I use a leather wood hi-lux 4 -16 x44 on my 6.5 with sun shades and flip ups
on the 7.62x39 bolt gun I use a leatherwood 1-4x24 with a magnification lever and flip ups.


----------



## bigwheel (Sep 22, 2014)

budgetprepp-n said:


> I'm looking at scopes but only I'm a 100 yard shooter. The style scope I'm looking at only goes down to 3.5 power.
> Think that would be a bit to much for 100 yards?
> 
> I have a china made scope that has that power but you know if 4.5 is really 4.5 or not.
> ...


God gave us 3x9s. Let us stick with the program. Zeiss is for rich boys..Bushnell makes em for poor boys.


----------



## jim-henscheli (May 4, 2015)

Well I guess it depends on what your planning to do, but I've got a Weaver 3-9 on my 30-06, soon I'll have BUIS as well, and it's been awesome. Cheap, and reliable, and I drag it around in a canoe.


----------



## Moonshinedave (Mar 28, 2013)

I use open sights up to about a mile and a half, after that I have to put my bi-focals on.....(just kidding)
Wow, there are some real eagle eye shooters on this site. I have a 4x16 caballas scope on my .308, I use the highest power at 100yds, but I am shooting at very small targets and am expecting a very tight pattern.


----------



## LunaticFringeInc (Nov 20, 2012)

bigwheel said:


> God gave us 3x9s. Let us stick with the program. Zeiss is for rich boys..Bushnell makes em for poor boys.


Boy there is you some good golden nuggets of information right there that you can live by!

I think a good quality 3x9 variable with the proper eye relief and ruggedly built should not only serve you most excellently and leave you some room to grow on should you later need it is the way to go and the path of least resistance. Just understand there is a huge difference in the clarity and crispness of the veiw through a Leupold Vari-X III (or comparable Brand) and a 69.00 dollar Tasco at Walmart!

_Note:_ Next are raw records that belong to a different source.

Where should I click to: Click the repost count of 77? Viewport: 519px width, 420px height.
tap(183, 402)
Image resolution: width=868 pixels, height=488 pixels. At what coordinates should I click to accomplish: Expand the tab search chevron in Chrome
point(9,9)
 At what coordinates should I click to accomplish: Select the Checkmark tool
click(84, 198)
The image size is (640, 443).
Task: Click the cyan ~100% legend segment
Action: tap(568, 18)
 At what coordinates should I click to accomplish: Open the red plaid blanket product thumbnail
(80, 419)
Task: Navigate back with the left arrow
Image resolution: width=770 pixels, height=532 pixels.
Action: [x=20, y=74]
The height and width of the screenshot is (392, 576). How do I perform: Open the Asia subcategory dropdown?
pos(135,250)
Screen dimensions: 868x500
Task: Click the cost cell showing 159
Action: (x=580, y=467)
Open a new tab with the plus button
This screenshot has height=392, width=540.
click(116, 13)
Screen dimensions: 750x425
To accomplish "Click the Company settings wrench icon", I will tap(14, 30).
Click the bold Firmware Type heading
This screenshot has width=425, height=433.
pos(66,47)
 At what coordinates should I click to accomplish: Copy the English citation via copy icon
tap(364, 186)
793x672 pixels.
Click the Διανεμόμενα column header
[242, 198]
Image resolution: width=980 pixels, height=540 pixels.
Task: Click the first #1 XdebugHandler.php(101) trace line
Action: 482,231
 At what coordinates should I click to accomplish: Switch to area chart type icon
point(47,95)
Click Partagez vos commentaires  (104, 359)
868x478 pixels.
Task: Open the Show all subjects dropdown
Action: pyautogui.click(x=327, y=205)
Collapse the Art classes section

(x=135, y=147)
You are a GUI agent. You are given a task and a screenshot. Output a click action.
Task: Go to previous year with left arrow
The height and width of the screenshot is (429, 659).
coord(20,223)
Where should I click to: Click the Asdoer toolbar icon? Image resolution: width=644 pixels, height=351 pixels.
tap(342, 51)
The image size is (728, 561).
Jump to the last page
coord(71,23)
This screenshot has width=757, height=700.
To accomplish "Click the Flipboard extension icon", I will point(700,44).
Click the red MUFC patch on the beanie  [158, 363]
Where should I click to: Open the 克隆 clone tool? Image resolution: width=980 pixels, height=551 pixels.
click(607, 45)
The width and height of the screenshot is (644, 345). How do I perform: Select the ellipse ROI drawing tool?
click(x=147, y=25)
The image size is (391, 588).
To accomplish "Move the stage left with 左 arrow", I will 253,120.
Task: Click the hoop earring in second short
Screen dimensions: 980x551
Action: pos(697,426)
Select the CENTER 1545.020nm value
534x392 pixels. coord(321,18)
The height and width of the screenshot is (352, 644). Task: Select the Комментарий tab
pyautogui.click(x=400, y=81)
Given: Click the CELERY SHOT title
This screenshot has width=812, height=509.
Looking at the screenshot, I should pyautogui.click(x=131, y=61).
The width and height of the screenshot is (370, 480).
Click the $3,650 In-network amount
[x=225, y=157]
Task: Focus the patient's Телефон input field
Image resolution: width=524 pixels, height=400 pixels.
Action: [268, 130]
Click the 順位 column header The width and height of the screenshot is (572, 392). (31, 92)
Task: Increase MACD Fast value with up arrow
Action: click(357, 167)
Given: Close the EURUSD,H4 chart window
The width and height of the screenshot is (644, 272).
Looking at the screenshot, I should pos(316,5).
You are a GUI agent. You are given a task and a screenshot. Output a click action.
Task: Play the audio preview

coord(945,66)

But if 100 yards is as far as your gonna reach out to, for what ever reason, a quality fixed 4 or 6 Power should be all youll ever need for the job at hand and eleminates a lot of the problems the lower priced variable scopes have generally speaking. Fewer delicate moving parts makes for a much more rugged and reliable product. Sometimes simple is much better and a heck of a lot cheaper too! I have a fixed 4 power on my SKS and a fixed 6 power on my Handi-Rifle in 7.62x39. Both work very well! In fact, the day it was my turn to stay back at camp and hold the fort down so to speak, I scored on a heavy beamed 10pt Buck from the picnic table at the cabin as he stood about 100 yards away with that Handi Rifle and the 6x Redfield Scope thats on it...I was the only one that scored that week end! In fact, IIRC, the snipers in Vietnam used a fixed 10X scope for all their work. So dont dismiss a fixed power scope that has been properly zeroed in and a shooter who knows his ammo and gun!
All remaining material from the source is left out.